Les Tanagras, sensualité et délicatesse helléniques
“Dans une culture comme celle de la Grèce archaïque, où chacun existe en fonction d’autrui…la vraie mort est l’oubli.” — Jean-Pierre Vernant, La Belle mort et le cadavre outragé.
Qu’est-ce qu’un Tanagra ?
Les figurines de Tanagra désignent des sculptures en terre cuite datant du IVe au IIIe siècle avant notre ère. Elles sont emblématiques de l’art hellénistique.
Ces figurines sont tout d’abord produites à Athènes vers la fin du IVe siècle avant notre ère. Assez rapidement elles seront exportées et imitées en Béotie, mais aussi dans d’autres grands centres de production notamment Alexandrie, Myrina et Chypre.
les Tanagras sont redécouvertes à la fin du XIXe siècle et connurent un immense succès auprès de la bourgeoisie qui pensait voir se dévoiler un pan plus intimiste, privé et presque érotique de la culture de l’antiquité grecque.
C’est à l’Exposition universelle de 1878, que les productions de Tanagra sont révélées au grand public.
Cet engouement à non seulement alimenté une considérable production de faux mais a aussi définitivement altéré les sites archéologiques qui ont été pillées rendant la lecture de ces figurines délicate d’autant plus qu’elle furent alors ravalées au rang de simples bibelots.
Fonctions des Tanagras
Découvertes principalement à Tanagra, en Béotie, ces œuvres sont réputées pour leur réalisme et leur élégance.
Le terme “Tanagra” provient d’ailleurs du nom de la ville de Tanagra en Béotie, où ces figurines ont été mises au jour. La ville était un centre de production majeur de ces statuettes en terre cuite, qui ont ensuite pris le nom de leur lieu d’origine.
Sites de fouilles importants:
Tanagra : Les fouilles à Tanagra ont révélé des centaines de figurines dans les nécropoles, confirmant leur usage funéraire et leur importance culturelle.
Myrina : En Asie Mineure, les fouilles ont mis au jour des figurines similaires, illustrant l’influence de Tanagra dans la région.
Alexandrie : En Égypte, les figurines de Tanagra ont été retrouvées dans des contextes funéraires, indiquant leur attrait universel.

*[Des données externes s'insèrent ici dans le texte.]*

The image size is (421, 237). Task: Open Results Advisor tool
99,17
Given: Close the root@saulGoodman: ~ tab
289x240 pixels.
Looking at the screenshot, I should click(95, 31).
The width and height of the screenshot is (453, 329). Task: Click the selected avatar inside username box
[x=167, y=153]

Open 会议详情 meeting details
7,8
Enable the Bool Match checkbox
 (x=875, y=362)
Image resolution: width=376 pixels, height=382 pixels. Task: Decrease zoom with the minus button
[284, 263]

Les figurines de Tanagra sont principalement des représentations de jeunes femmes, d’enfants, de jeunes mariées, de femmes enceintes et de domestiques. Elles mesurent généralement entre 10 et 30 centimètres de hauteur et sont fabriquées en terre cuite peinte. Les thèmes abordés reflètent la vie quotidienne, les rites de passage (puberté, mariage) et les rôles sociaux des femmes dans la société hellénistique.

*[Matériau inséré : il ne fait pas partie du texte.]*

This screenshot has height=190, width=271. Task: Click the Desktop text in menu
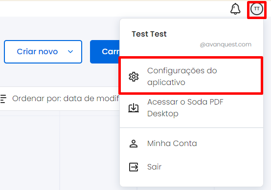162,114
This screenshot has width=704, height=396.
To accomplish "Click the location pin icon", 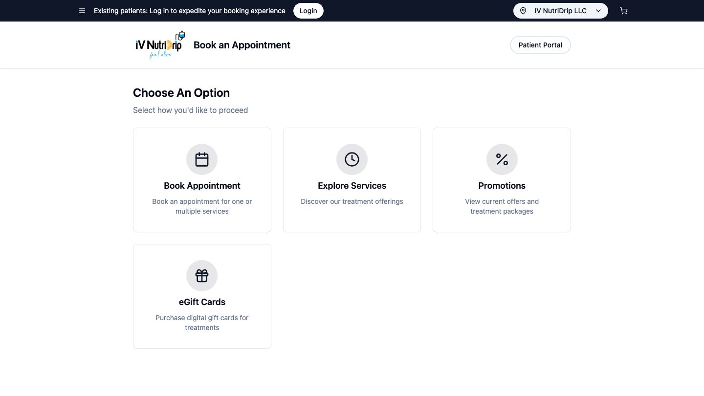I will pyautogui.click(x=523, y=11).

Certaines de ces poteries représentaient également des acteurs du théâtre antique. L’affinité des Tanagras avec le culte de Dionysos — qui était intimement associé au théâtre — est caractéristique de ces figurines.
Les statuettes de jeunes femmes sont les plus courantes, souvent représentées dans des poses gracieuses et vêtues de chitons et d’himations, exprimant à la fois élégance et modestie.
Les enfants sont rarement représentés seuls; ils apparaissent le plus fréquemment avec des femmes, symbolisant la maternité et l’éducation. Il y a néanmoins quelques exceptions remarquables.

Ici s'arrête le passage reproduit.